Hace unos días tuve que describir a Alberto Abello. Por lo general, rehuyo este compromiso. Primero, porque tiene algo de palabra empeñada; segundo, porque decir aproximadamente “quién es quién”, implica una dedicación casi tan absoluta como la que el aludido usa para vivir. Por una y otra razón, y por todas las imaginables, responder a este “cómo” es una labor, por lo menos, temeraria. Por ello, en la mayoría de los casos, me aferro a una excepcional tabla de salvación, el lugar común.
Sin embargo, aquel día, por los lazos de amistad con mi interlocutora y con el aludido, cualquier frase preestablecida no solo habría sido evidente, sino irresponsable. Hice de lógica corazón, y me di con la mayor sinceridad a esta tarea: Es —recuerdo que dije—, sobre todo, un excelente anfitrión.
Hoy, cuando la noticia de su fallecimiento lleva a la inevitable necesidad de recordar, estoy seguro de que ahora solo tendría que cambiar un elemento de aquella frase: su tiempo. Alberto fue, sobre todo, un excelente anfitrión: supo reconocer que todos merecen un lugar y a cada quien le dio el que le correspondía, tanto en la mesa como en la cultura.
Quien tuvo la oportunidad de ser su comensal, recuerda que el acto de cenar era un ritual. Servía platos del Caribe y a cada uno lo enaltecía con su historia, sus orígenes, el reconocimiento de las cocineras y las cocinas populares.
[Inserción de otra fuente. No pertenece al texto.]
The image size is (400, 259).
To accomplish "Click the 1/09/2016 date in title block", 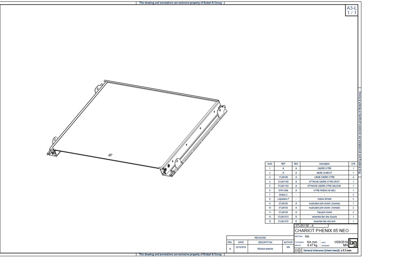I will click(339, 242).
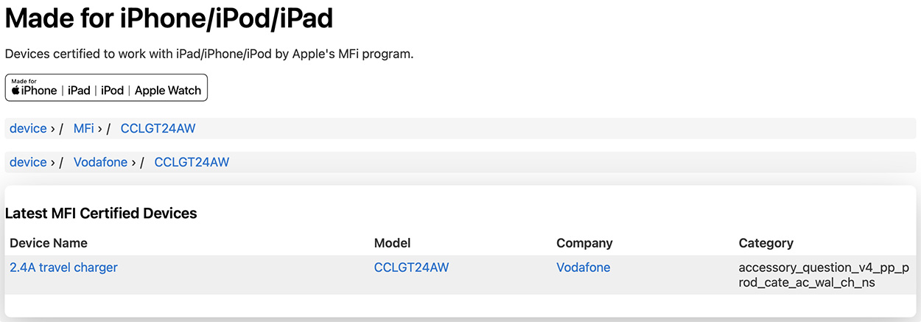
Task: Click the Category column header
Action: (766, 243)
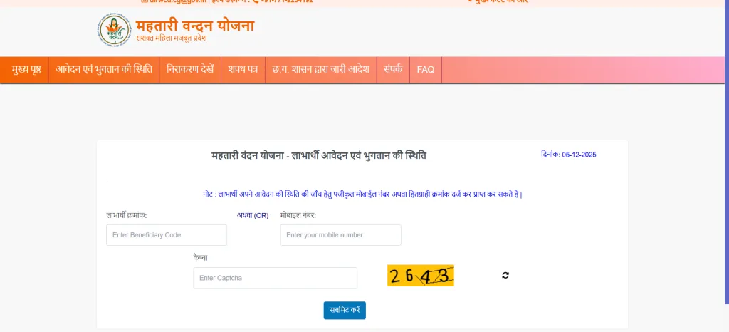The image size is (729, 332).
Task: Click the दिनांक 05-12-2025 date text
Action: click(568, 155)
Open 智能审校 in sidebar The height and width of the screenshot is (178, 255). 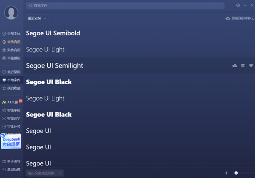(x=12, y=110)
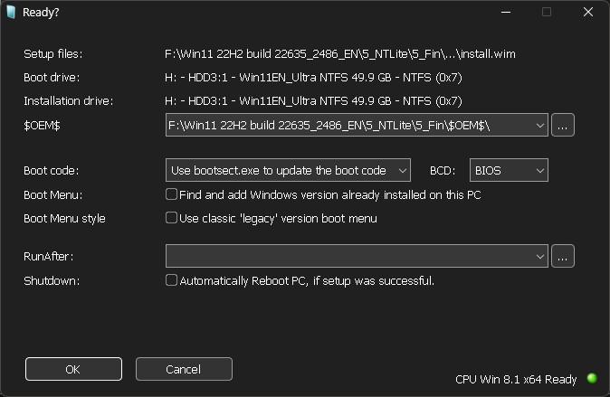Browse for $OEM$ folder with ellipsis button
This screenshot has height=397, width=610.
point(563,125)
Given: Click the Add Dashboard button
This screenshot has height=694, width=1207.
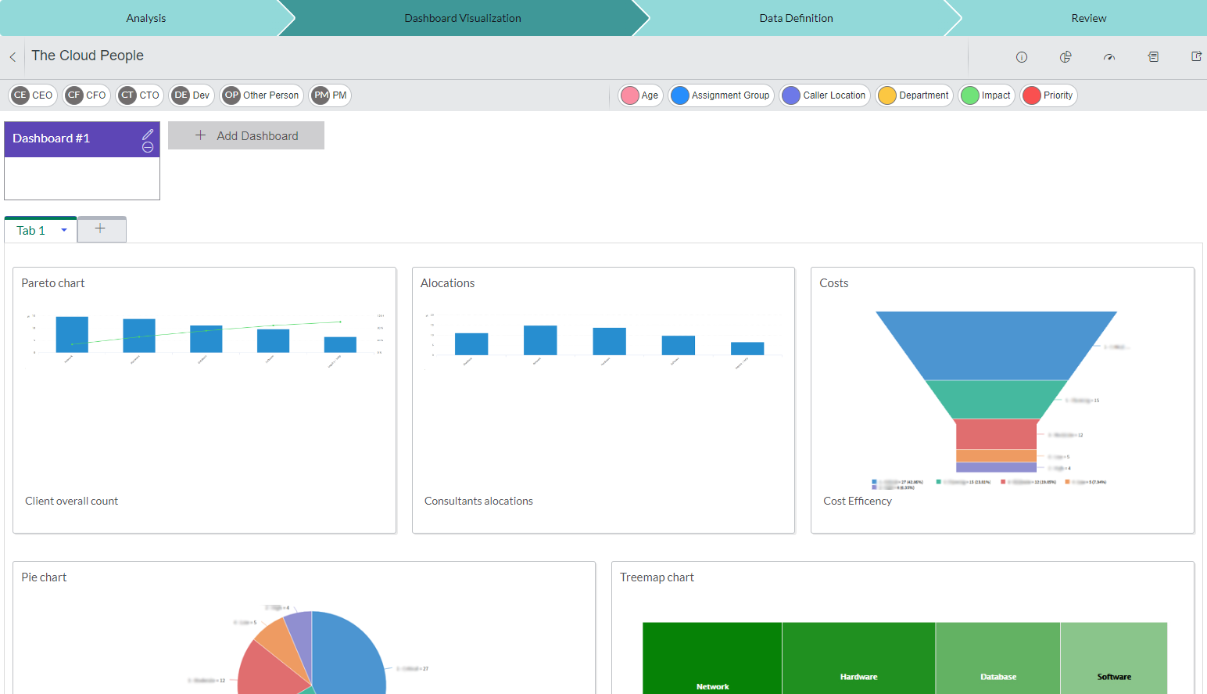Looking at the screenshot, I should 246,135.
Y de la misma forma, ejercía su labor como gestor cultural.
Para él, la cultura debía ser un espacio abierto: las cantadoras del Pacífico; los maestros vallenatos; los palabreros wayúu; los cuadros vivos de Galeras, Sucre; las obras plásticas de Obregón, de “Figurita” Rivera, de Noé León; las narraciones de Gabo, Sánchez Juliao, Arnoldo Palacios, Hazel Robinson, Fredy Chicangana; las investigaciones de Nina de Friedemann o Weildler Guerra; las fotografías Nereo López, Manuel H, Leo Matiz, Hernán Díaz; todo esto, y mucho más, debía estar dispuesto para todos los colombianos con un solo fin: saber que es la diversidad, como decía en repetidas ocasiones, es lo que realmente nos une.
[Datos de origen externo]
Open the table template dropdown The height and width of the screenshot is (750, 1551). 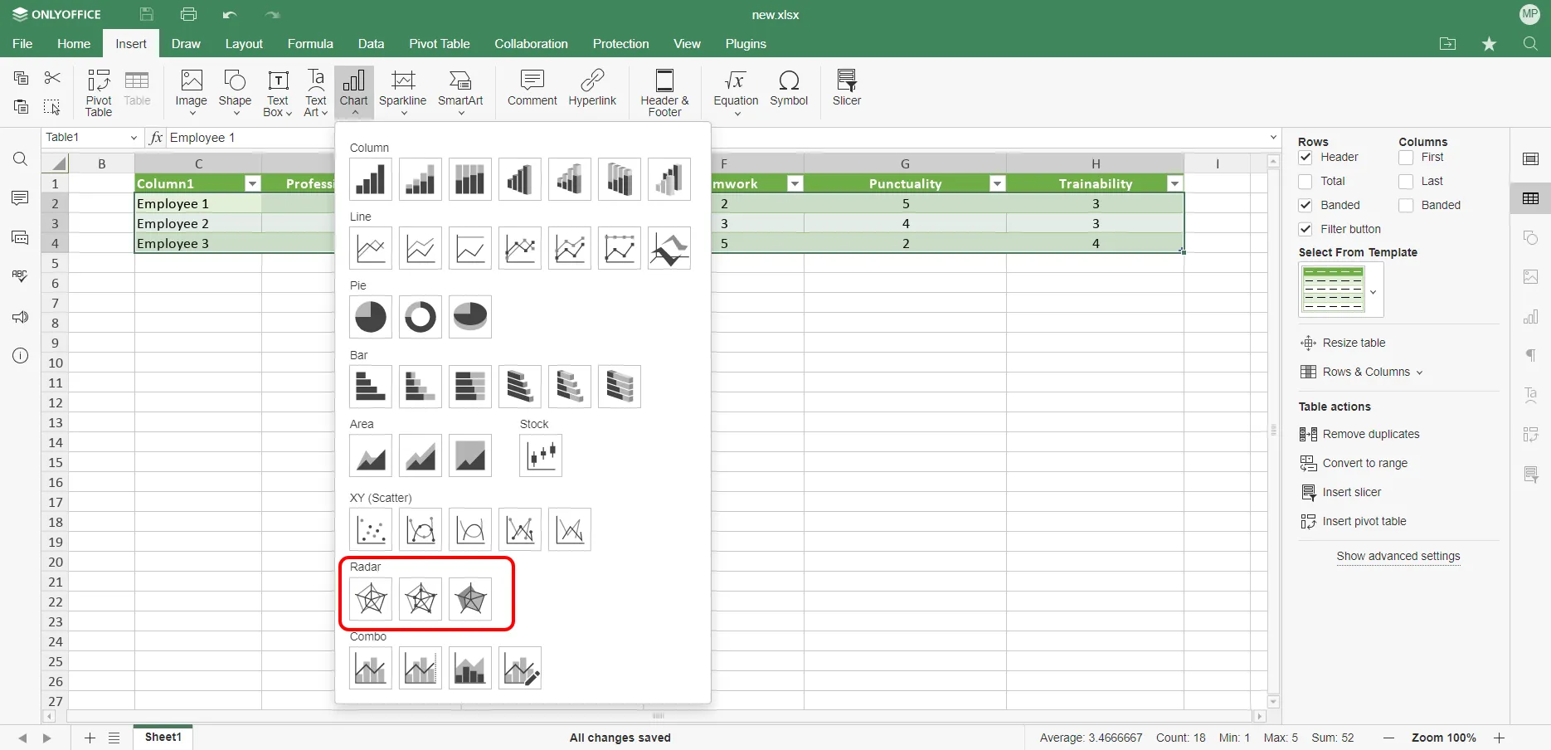1374,292
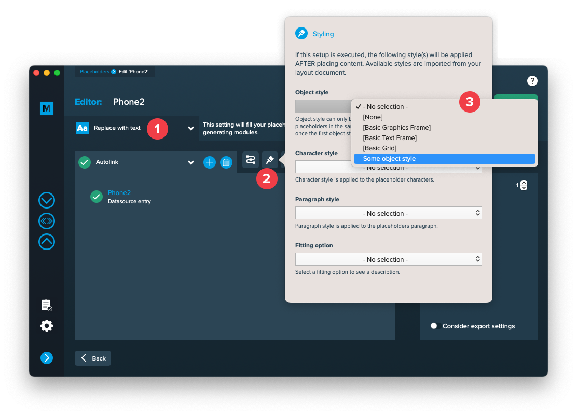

Alberto, haciendo honor a la frase de que las pequeñas acciones son las que hacen el carácter, hizo de esta actitud también una postura ética: por encima de la "culturización", la cultura. Aquella que se forja en las periferias, la que poco se ve y poco suena, la que no solo se debe compartir por exótica o por una falsa idea de inclusión, sino por su valor intrínseco para representarnos a todos de las más diversas maneras.
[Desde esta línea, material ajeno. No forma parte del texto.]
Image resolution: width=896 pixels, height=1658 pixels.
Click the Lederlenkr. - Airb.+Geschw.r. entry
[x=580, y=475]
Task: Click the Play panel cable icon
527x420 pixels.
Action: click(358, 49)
Y si bien tanto en la mesa como en su labor el Caribe estuvo en el centro; ahora, en retrospectiva, el arroz con camarones secos traídos de Riohacha o los plátanos en tentación cartageneros no fueron más que su excusa perfecta para que todos, todos, pudiéramos hablar sobre quiénes somos o, lo que es lo mismo cuando la amabilidad y la sinceridad recorren el diálogo, conocer y conocernos un poco más.